Deep inside AMD's master plan to topple Intel
Back to the top on a radical GPU
AMD's new graphics architecture isn't merely about painting prettier pictures. It's about changing the way computers compute.
As first revealed  last month at AMD's Fusion Developer Summit , the chip designer has gone out of its way to ensure that its future APUs – accelerated processing units, which is what the company calls it CPU/GPU mashups – don't merely relegate the CPU and GPU to being neighbors sharing the same slice of silicon. It seeks to make the CPU and the GPU full partners in whatever a computer's operating system and apps can throw at them.
The idea of this workload sharing, sometimes called general-purpose GPU computing (GPGPU), first gained public awareness in 2004, when a group of seven computer-science researchers from California's Stanford University presented  a paper  at that year's SIGGRAPH conference on a programming environment called Brook for GPUs. That research was the seed of what has became known as GPU compute, general-purpose computing on GPUs, or simply GPGPU.
That effort to leverage the massive parallelism of GPUs to offload appropriate compute tasks from CPUs really began to take off in 2007, according to AMD graphics CTO Eric Demers, accelerating in 2009 as DirectCompute and OpenCL began to win adherents.
Still, the ATI – now AMD – GPUs of the time were based on a relatively straightforward VLIW (very long instruction word) architecture that was designed and tuned for graphics. GPGPU usage was secondary. "This architecture – when we start using it for generalized compute – works okay," Demers said at the Fusion Developer Summit, "but it leverages the graphics."
In the last 12 to 18 months, however, the importance of a GPU being able to work closely with a CPU has become more important in AMD's designs. Graphics performance is still the central goal, but there are other goals as well."We are making significant optimizations for compute," Demers says. "We are looking at things differently."
Demers offers AMD's January 2011 HK-2207 demo  – which, incidentally, was ridiculed  by an Nvidia exec – as an example of this new thinking. "This demo uses GPU to do all the particle physics," he says. "It uses deferred lighting with G-Buffers, it does post-processing as a compute operation – it does very complex operations. And what is compute and what is graphics is blurred."

*Information shown*
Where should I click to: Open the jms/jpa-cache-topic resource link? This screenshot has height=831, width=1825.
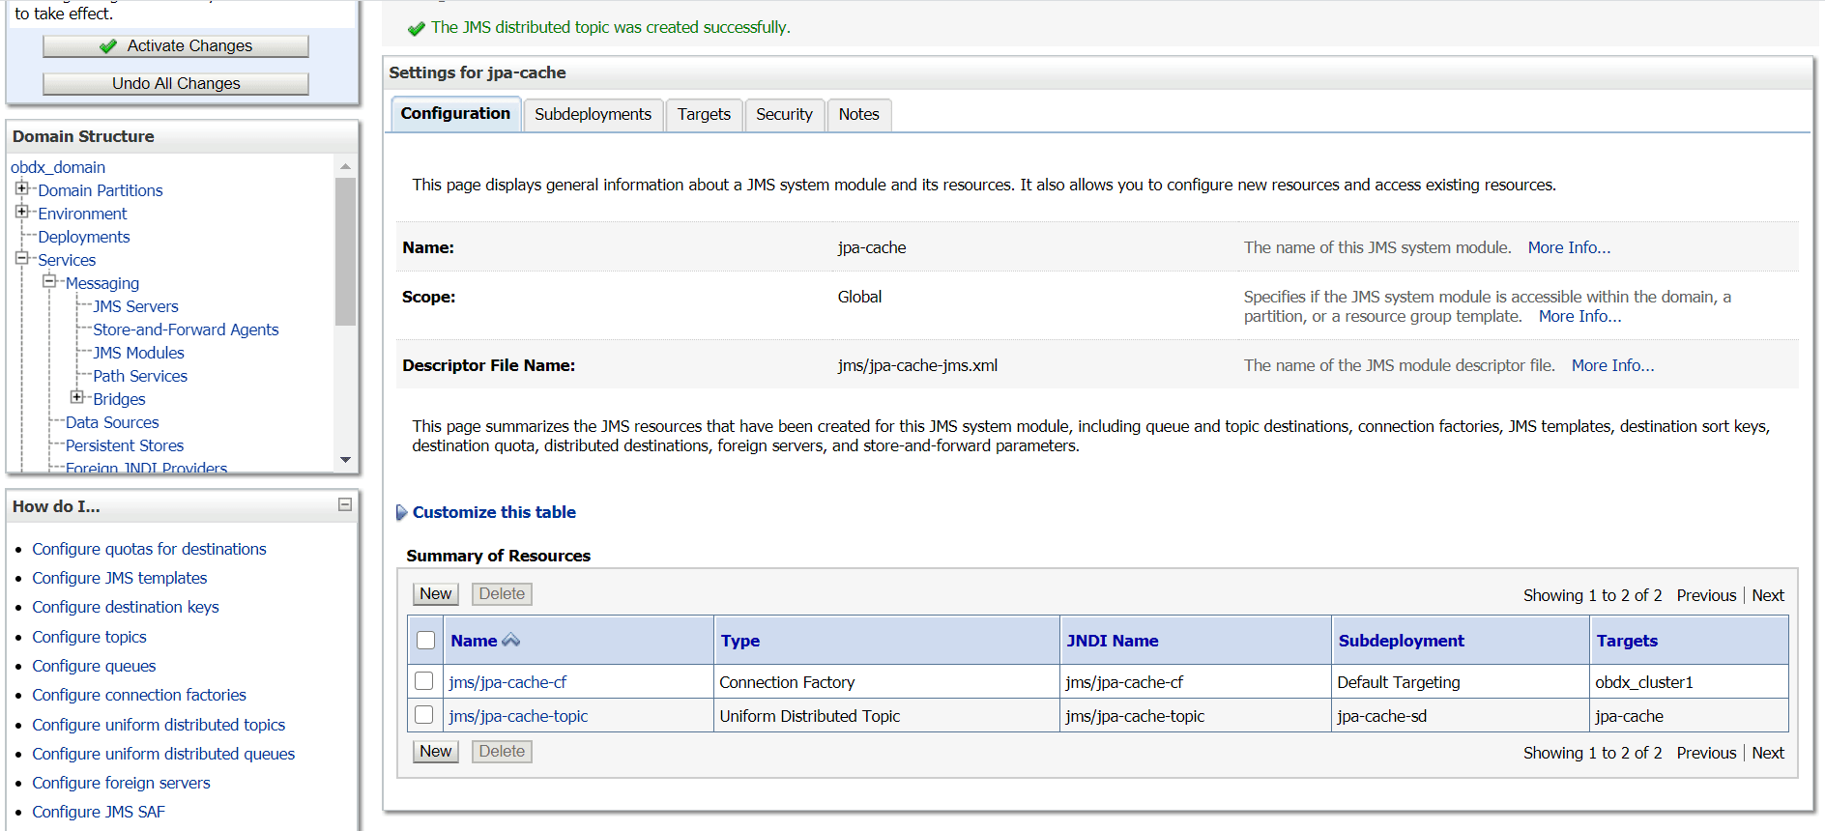(518, 716)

*Task requirements*
Reproduce, word for word, the stretch of the AMD graphics article above that begins at the words "As first revealed" and stops after "throw at them.".

*The response*
As first revealed  last month at AMD's Fusion Developer Summit , the chip designer has gone out of its way to ensure that its future APUs – accelerated processing units, which is what the company calls it CPU/GPU mashups – don't merely relegate the CPU and GPU to being neighbors sharing the same slice of silicon. It seeks to make the CPU and the GPU full partners in whatever a computer's operating system and apps can throw at them.